(Interface element records)

####

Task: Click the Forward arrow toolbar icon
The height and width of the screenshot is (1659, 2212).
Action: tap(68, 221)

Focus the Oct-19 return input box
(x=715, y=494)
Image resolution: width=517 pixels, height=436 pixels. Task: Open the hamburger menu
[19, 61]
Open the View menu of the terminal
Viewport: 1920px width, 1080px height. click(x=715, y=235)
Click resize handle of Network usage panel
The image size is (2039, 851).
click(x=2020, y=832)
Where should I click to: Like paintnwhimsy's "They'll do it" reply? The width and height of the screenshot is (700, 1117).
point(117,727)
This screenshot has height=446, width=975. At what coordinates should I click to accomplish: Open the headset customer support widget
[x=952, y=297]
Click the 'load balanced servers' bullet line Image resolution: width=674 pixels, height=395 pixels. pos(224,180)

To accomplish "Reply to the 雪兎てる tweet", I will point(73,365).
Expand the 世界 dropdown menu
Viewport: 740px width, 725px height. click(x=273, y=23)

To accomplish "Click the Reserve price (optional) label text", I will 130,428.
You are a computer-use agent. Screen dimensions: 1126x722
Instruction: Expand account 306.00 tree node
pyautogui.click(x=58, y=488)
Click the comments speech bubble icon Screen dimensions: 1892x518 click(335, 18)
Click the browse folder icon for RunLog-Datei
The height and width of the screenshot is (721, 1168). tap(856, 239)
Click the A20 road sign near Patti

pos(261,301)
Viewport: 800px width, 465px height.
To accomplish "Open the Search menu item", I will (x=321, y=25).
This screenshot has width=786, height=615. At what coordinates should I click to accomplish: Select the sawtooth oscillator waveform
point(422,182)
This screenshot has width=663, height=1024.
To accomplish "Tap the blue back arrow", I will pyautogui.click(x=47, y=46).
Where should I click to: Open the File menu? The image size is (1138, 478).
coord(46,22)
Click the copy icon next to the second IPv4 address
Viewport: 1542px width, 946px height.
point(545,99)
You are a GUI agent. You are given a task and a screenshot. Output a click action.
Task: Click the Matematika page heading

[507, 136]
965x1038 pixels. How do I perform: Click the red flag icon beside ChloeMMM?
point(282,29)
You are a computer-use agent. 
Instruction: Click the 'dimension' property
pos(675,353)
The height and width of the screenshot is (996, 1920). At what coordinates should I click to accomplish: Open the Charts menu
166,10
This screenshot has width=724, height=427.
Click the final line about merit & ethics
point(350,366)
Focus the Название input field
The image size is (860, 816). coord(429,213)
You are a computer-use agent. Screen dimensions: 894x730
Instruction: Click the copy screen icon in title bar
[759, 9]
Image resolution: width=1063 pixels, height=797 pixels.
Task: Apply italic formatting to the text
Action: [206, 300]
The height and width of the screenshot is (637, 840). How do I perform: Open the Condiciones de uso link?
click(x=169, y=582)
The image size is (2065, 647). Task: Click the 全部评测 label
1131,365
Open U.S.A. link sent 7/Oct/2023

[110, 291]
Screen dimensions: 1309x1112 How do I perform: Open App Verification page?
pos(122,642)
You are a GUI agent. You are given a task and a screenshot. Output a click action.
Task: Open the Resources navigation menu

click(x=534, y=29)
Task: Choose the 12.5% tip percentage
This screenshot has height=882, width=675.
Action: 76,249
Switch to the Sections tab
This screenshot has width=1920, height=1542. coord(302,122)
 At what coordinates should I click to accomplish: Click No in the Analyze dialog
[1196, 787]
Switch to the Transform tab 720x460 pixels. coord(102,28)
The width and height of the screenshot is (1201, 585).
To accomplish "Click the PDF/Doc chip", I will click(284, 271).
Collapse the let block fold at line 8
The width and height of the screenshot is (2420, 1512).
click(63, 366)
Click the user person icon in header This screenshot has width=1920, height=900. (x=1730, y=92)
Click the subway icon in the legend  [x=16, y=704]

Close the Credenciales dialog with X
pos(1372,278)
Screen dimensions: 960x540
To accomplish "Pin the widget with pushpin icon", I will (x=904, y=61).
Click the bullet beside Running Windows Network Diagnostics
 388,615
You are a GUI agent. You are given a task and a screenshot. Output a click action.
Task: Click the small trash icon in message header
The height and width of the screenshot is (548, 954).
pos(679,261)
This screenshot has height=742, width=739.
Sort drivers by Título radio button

####

Requirements
Swap "hamburger menu" for "navigation menu" in the lines of the material starting at "Image resolution: width=517" and ending at "click(x=2020, y=832)", and give back only those lines with nothing else changed.

Answer to the problem
Image resolution: width=517 pixels, height=436 pixels. Task: Open the navigation menu
[19, 61]
Open the View menu of the terminal
Viewport: 1920px width, 1080px height. click(x=715, y=235)
Click resize handle of Network usage panel
The image size is (2039, 851).
click(x=2020, y=832)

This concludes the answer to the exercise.